Dans le film l'histoire se concentre sur deux fillettes emmenées dans une chambre d'hôtel par un homme d'affaire influent, sous les yeux d'une jeune travailleuse migrante à peine plus âgée travaillant illégalement en tant que réceptionniste. Le film montre comment à la suite des faits la société chinoise réagit au scandale et comment certaines personnes vont rechercher la vérité et à faire respecter la loi mais aussi comment d'autres vont chercher à couvrir l'affaire. Il montre également bien comment cette jeune travailleuse sans papier (sans hukou 户口, sorte de passeport intérieur chinois) est fragilisée par sa situation précaire. Sans papier, elle est à la merci de son employeur, mais aussi d'autres individus malveillants. Le personnage de cette jeune réceptionniste est alors central, tant il montre la difficulté pour cette jeune femme d'agir selon ses propres principes moraux avant de préserver ses conditions de subsistance.

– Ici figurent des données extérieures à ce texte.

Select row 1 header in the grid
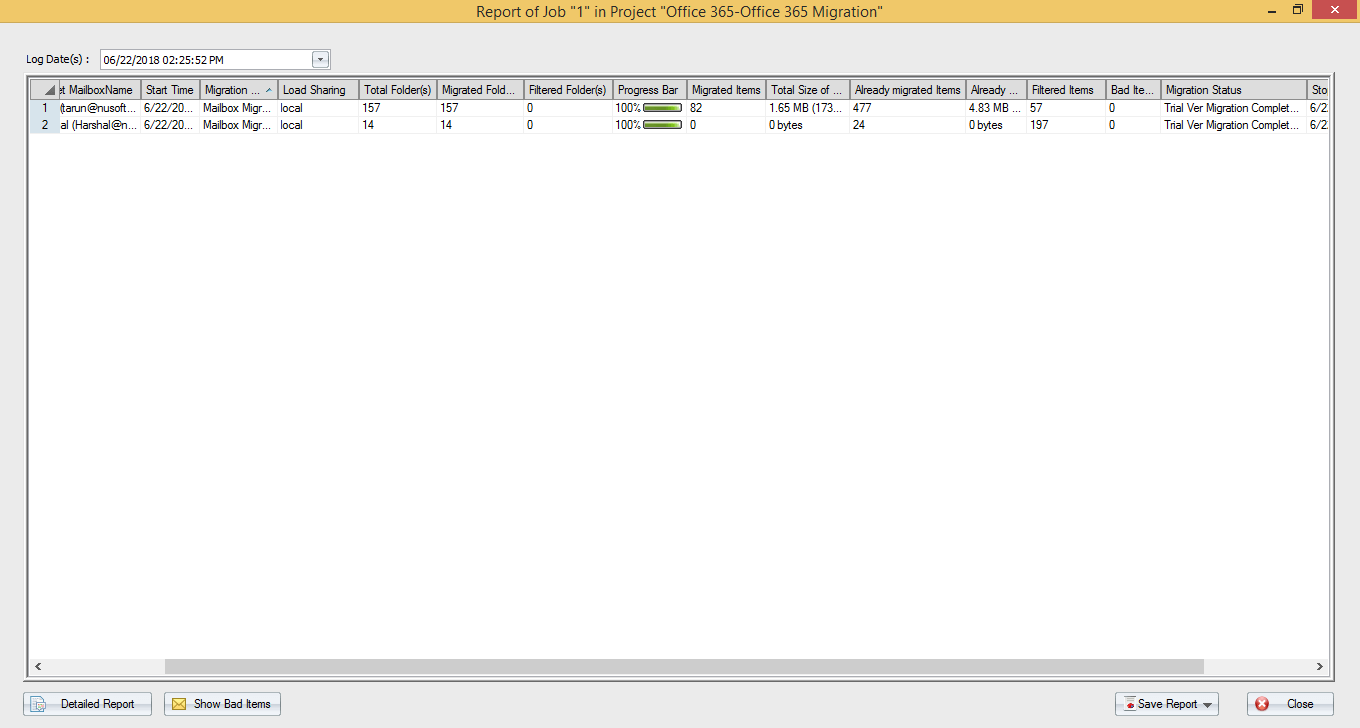[x=44, y=107]
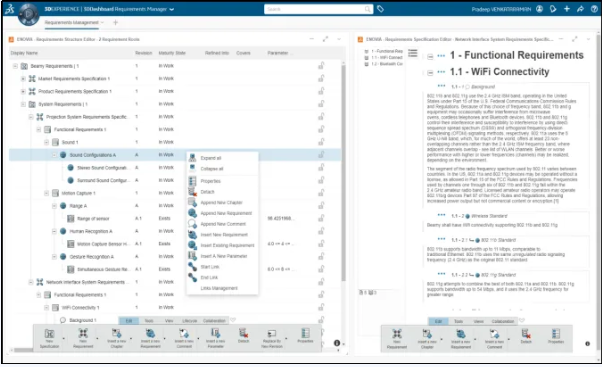Click the plus add icon in top bar

(x=567, y=9)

Le film est vraiment intéressant dans le sens où il montre les réactions d'une société, face à un sujet encore tabou, impliquant souvent des personnes influentes, exerçant une domination sur des personnes fragiles en toute impunité. Même si le tableau semble parfois noircit à dessein pour renforcer le propos, le film a le mérite de mettre son public face à ces réalités et il est clairement encourageant de voir apparaitre de nouvelles réalisatrices telles que Viviane Qu dans le milieu du cinéma d'auteur chinois, d'autant plus lorsque celles-ci bénéficient d'une bonne distribution dans les salles chinoises, pour pouvoir porter ce type de sujet sur grand écran.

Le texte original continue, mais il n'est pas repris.